Information
Print

France: Steelworkers Battle Socialist Gov’t, Union Hacks’ Betrayal

Information
12 December 2012 76 hits

FLORANGE, FRANCE, December 6 — Five thousand steelworkers here are fighting the closure of the ArcelorMittal steel plant, but at every turn they run up against the law of capitalism which seeks maximum profits over the workers’ dead bodies.

Workers at ArcelorMittal’s plant in Fos-sur-Mer on the Mediterranean blocked deliveries today in solidarity with steelworkers here. Some shifts struck and prevented rolls of steel from leaving the plant. Steelworkers at the company’s Basse-Indre plant on the west coast are set to strike on December 10 against plans to transfer sixty jobs to the Florange packaging plant.

Meanwhile, the union has been putting up its usual militant front while appealing to the government to force the company to keep the plant open, demanding it renegotiate its deal with ArcelorMittal. The local union leader, Edouard Martin, and a dozen union officials briefly occupied the plant, threatening to stage a sit-down inside. They then left when the bosses promised not to turn off the gas valves which keep the blast furnaces on standby.

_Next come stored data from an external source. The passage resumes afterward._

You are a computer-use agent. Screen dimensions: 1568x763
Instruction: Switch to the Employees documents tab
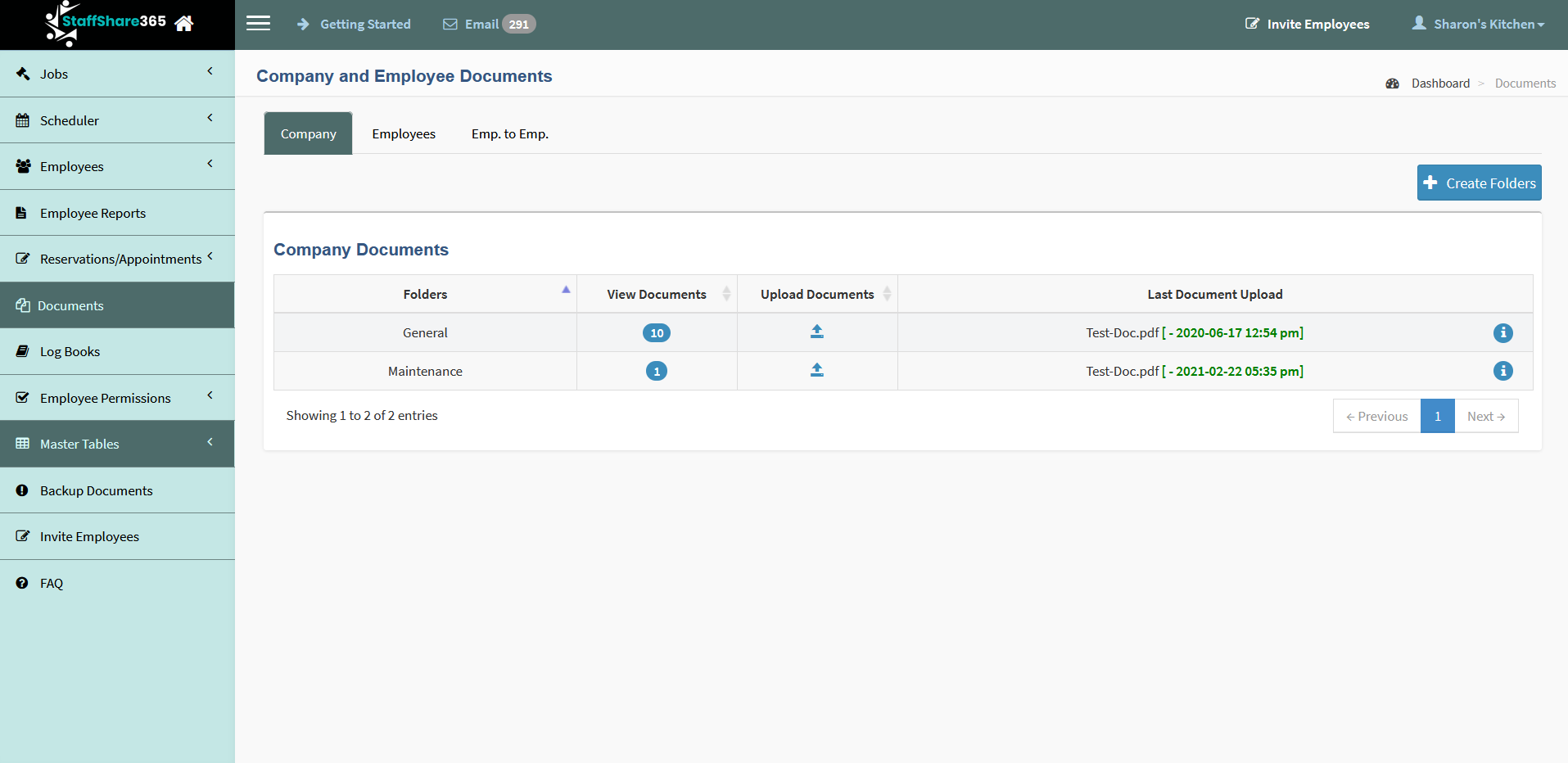click(x=403, y=134)
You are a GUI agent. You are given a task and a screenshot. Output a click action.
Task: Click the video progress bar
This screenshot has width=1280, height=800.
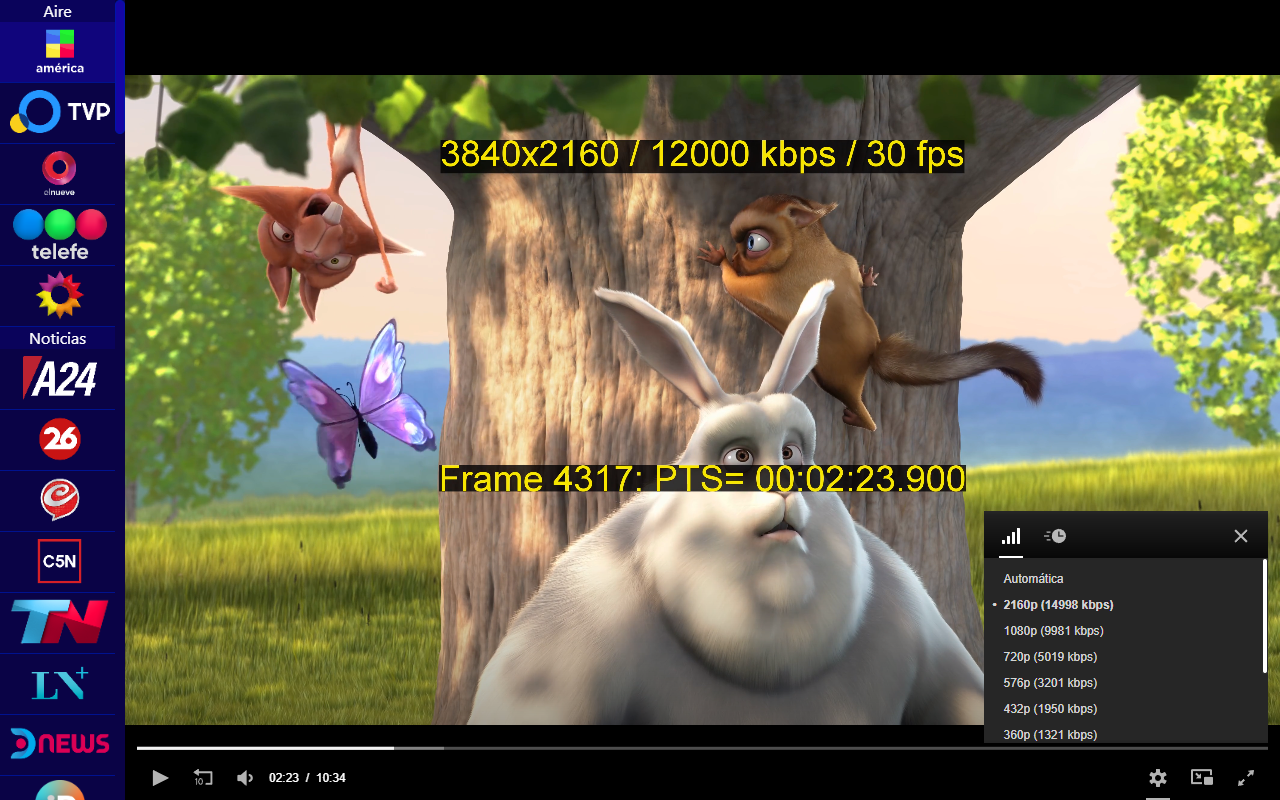(600, 747)
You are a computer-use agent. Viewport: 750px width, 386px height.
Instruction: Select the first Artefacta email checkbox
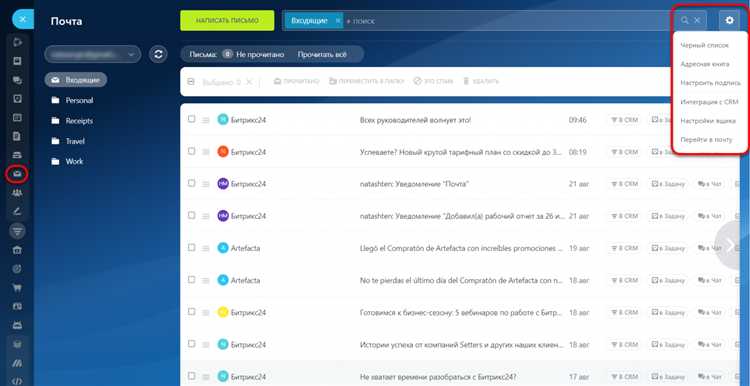click(x=191, y=247)
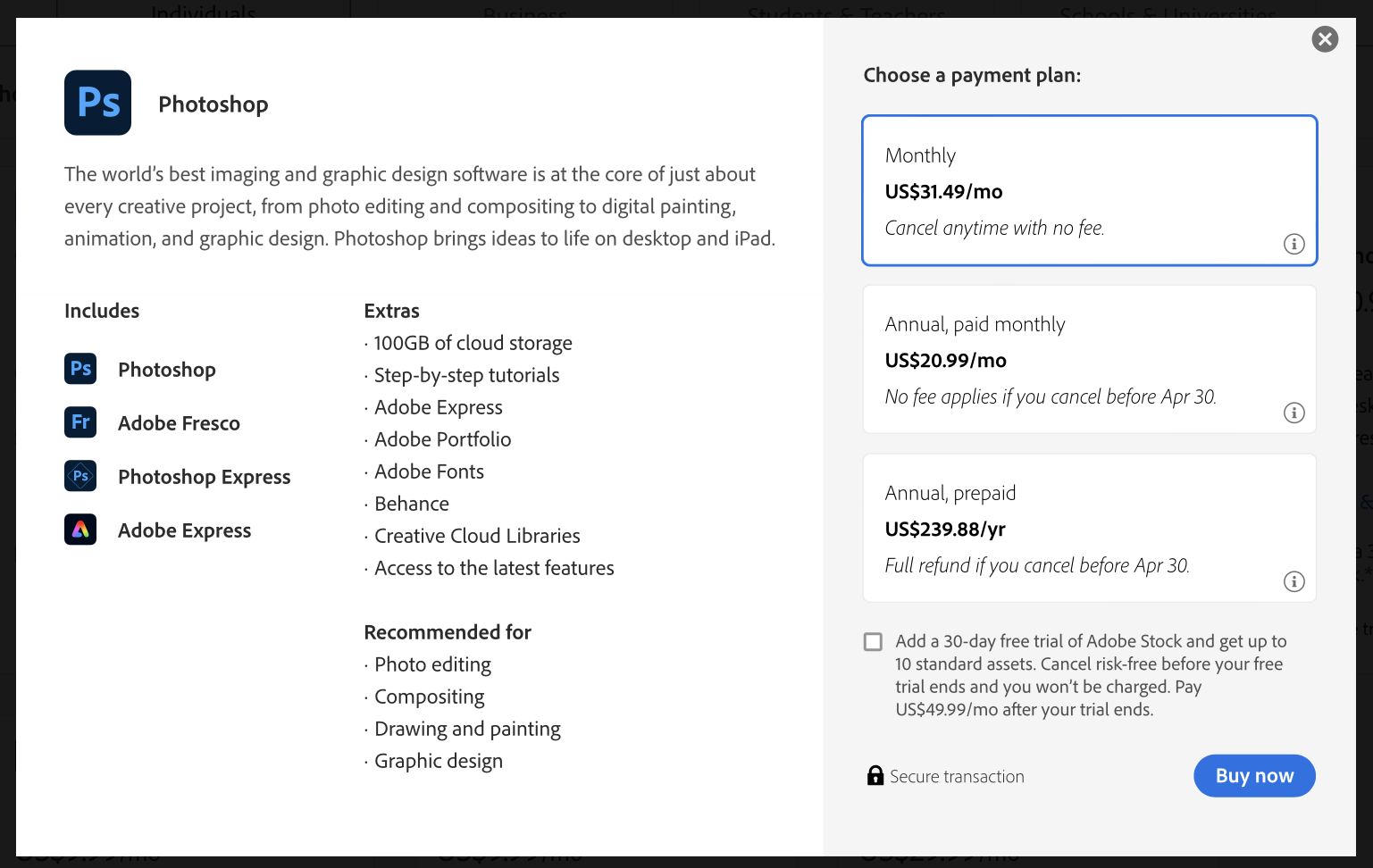Switch to the Business tab
Viewport: 1373px width, 868px height.
tap(524, 13)
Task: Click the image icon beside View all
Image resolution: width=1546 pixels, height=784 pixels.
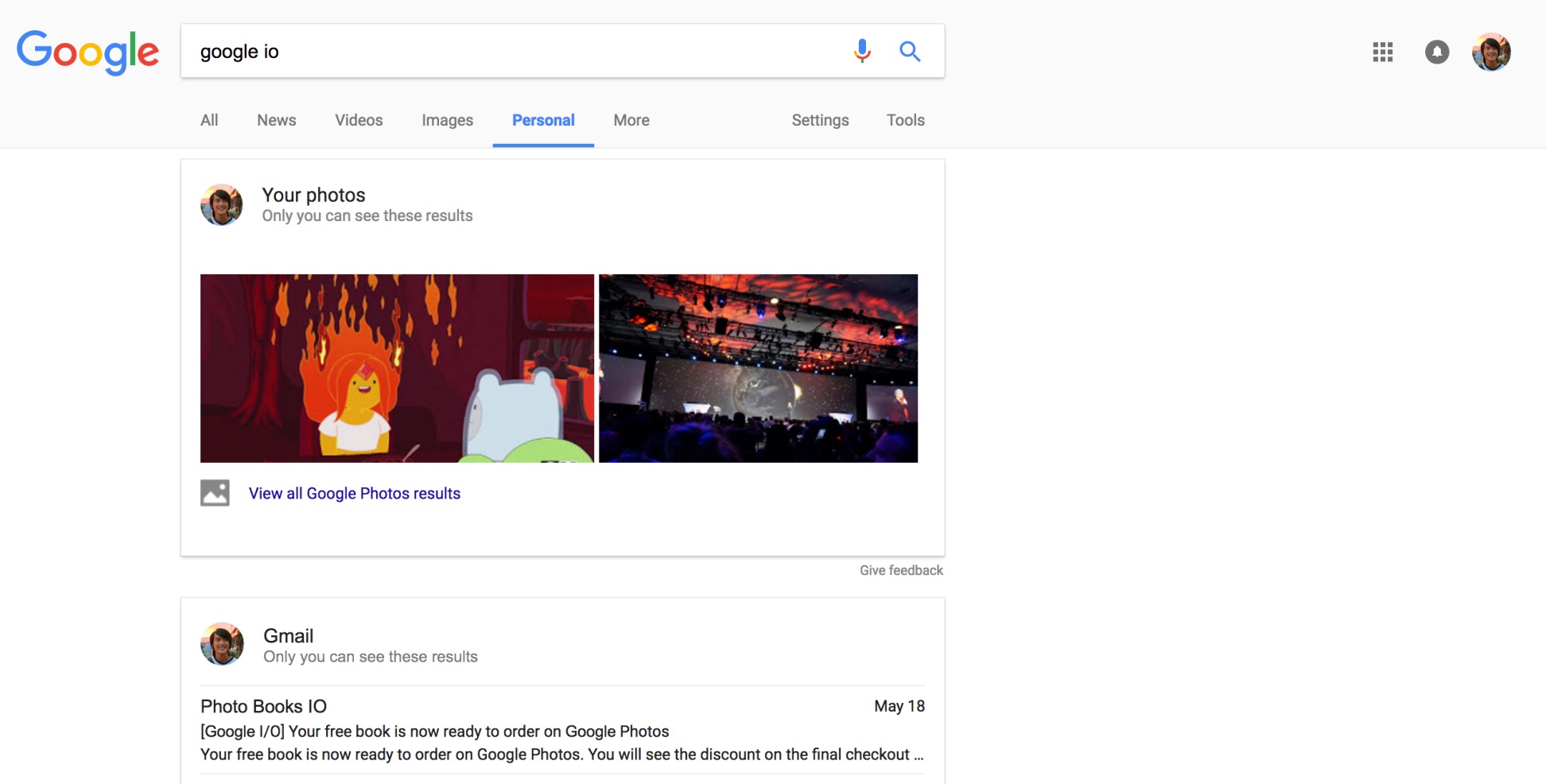Action: point(215,493)
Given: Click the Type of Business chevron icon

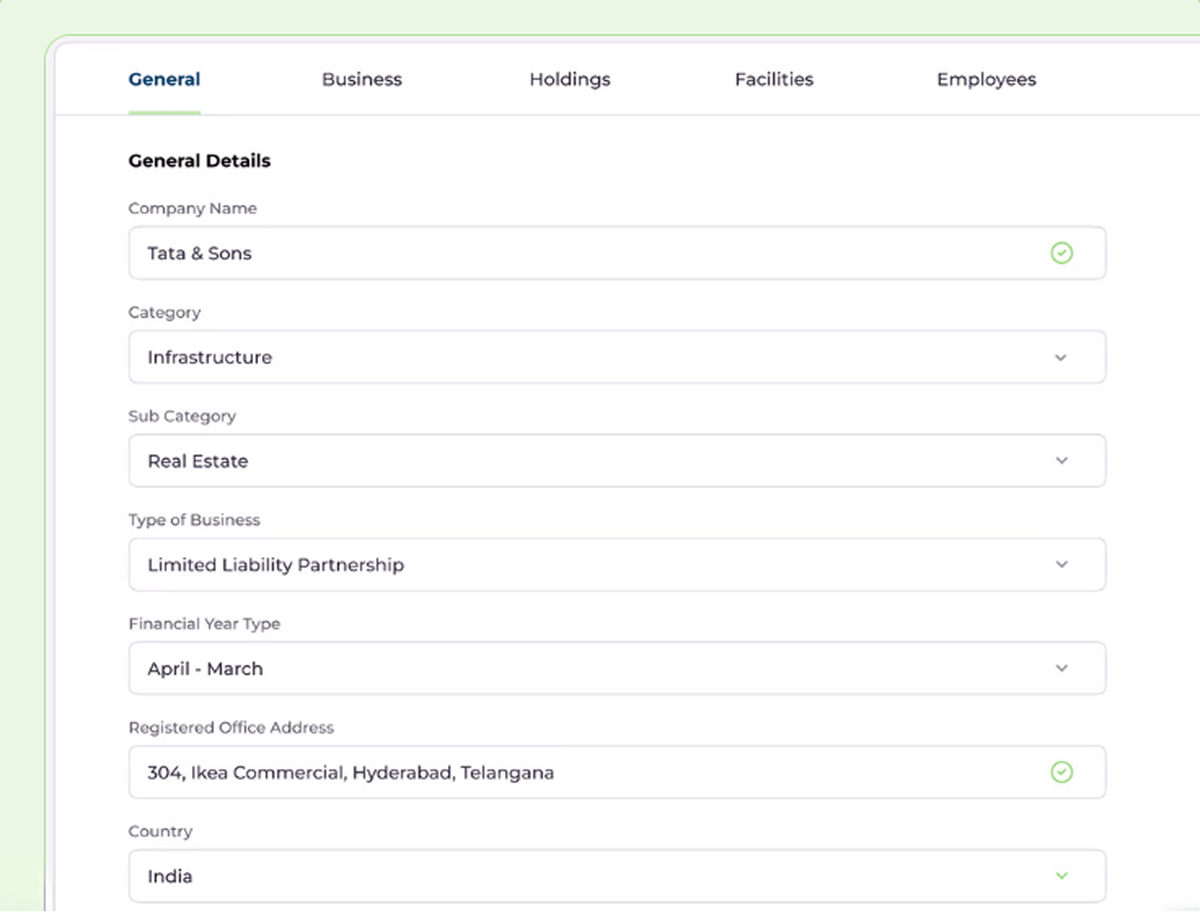Looking at the screenshot, I should coord(1060,564).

While Martin condemned the French government’s “betrayal” of the workers, adding that “those who were supposed to help us are killing us.” Who’s kidding whom? It is these union misleaders who are betraying the workers. They repeatedly steer the workers into depending on a supposedly neutral government to protect them against the capitalist class. But the capitalist government was never supposed to help the workers in the first place.

Martin said, “We’re solemnly calling on you, President François Hollande, to take the matter in hand.” But in reality Hollande’s Socialist government serves the capitalist class. Workers can only depend on their own unity and organization in their fight against the bosses.

Last year ArcelorMittal idled both blast furnaces here because of over-capacity. The anarchy of capitalism leads the bosses to expand production wildly in boom periods and then shut plants in the bust that inevitably follows. Meanwhile, the packaging plant, which makes cans for the food industry, continues to operate because it is profitable.

During the recent French presidential election campaign, Socialist Hollande promised the thousands of steelworkers that if he was elected, he would pass a law forcing “a big company [which] no longer wants a production unit…to sell it” so that the plant will not be “dismantled.” Then, after Hollande was elected in May, a series of promises and “militant” statements by Socialist leaders were ignored by the company (which employs 260,000 workers worldwide), claiming the plant was no longer profitable. On October 1, ArcelorMittal put the Florange blast furnaces on permanent standby, leaving the Hollande government 60 days to find a buyer for the site.

Meanwhile, on November 6, the Socialist government announced a “competitiveness pact,” a “massive and unprecedented” 20-billion-euro gift ($26 billion) to the capitalists aimed at lowering the cost of labor and increasing the competitiveness of French companies against their imperialist rivals.

The measure exonerates the bosses from paying 20 billion euros in social security contributions on their lowest-paid workers. It will be financed by slashing 10 billion euros ($13 billion) from the government budget in 2014 and 2015 — including many social welfare programs — and by a 10-billion-euro increase (another $13 billion) in the value-added tax. That will mainly be paid by the working class.

Pretending to get tough with ArcelorMittal, on November 22 the government minister for industrial renewal announced possible temporary nationalization of the site, to give more time to find a buyer. But this was never more than a hollow threat, given that Socialist Prime Minister Jean-Marc Ayrault admitted that nationalizing Florange would have cost the French government over a billion euros.

His “compromise” deal says, (1) there is no “white knight” buyer; (2) the blast furnaces will be moth-balled; (3) the 629 blast furnace workers will be offered early retirement or jobs at other sites; and (4) the workers at the packaging plant must submit to more exploitation to increase its competitiveness.

The union misleaders had little choice but to condemn such a deal that falls so far short of worker expectations. But the government said there would be no renegotiating the rescue plan.

Capitalism is truly the source of these machinations which dump these steelworkers on the garbage heap. Based on the planlessness of the system, the bosses overproduce at this plant the amount of steel they can sell at a profit. To maintain their overall profit in their fierce competition with rival steel bosses, they are driven to get rid of this particular plant and its workers who they have exploited for decades. Then the union misleaders and their Socialist government play with workers’ lives with phony militancy combined with defending the profit system. Their stance absolutely precludes the real solution: communist revolution to eliminate the bosses and their oppressive, exploitative system.

Workers must be won to understand that capitalism can’t be reformed, as the above class struggle reveals. It is driven by the pursuit of maximum profits, in direct contradiction to the well-being of the working class. Only the workers themselves, led by the communist Progressive Labor Party, can make a revolution that will put the steel mills and all of society in the hands of our class, which produces everything of value.

[Late bulletin: On December 7, ArcelorMittal agreed to mothball the two blast furnaces for six years.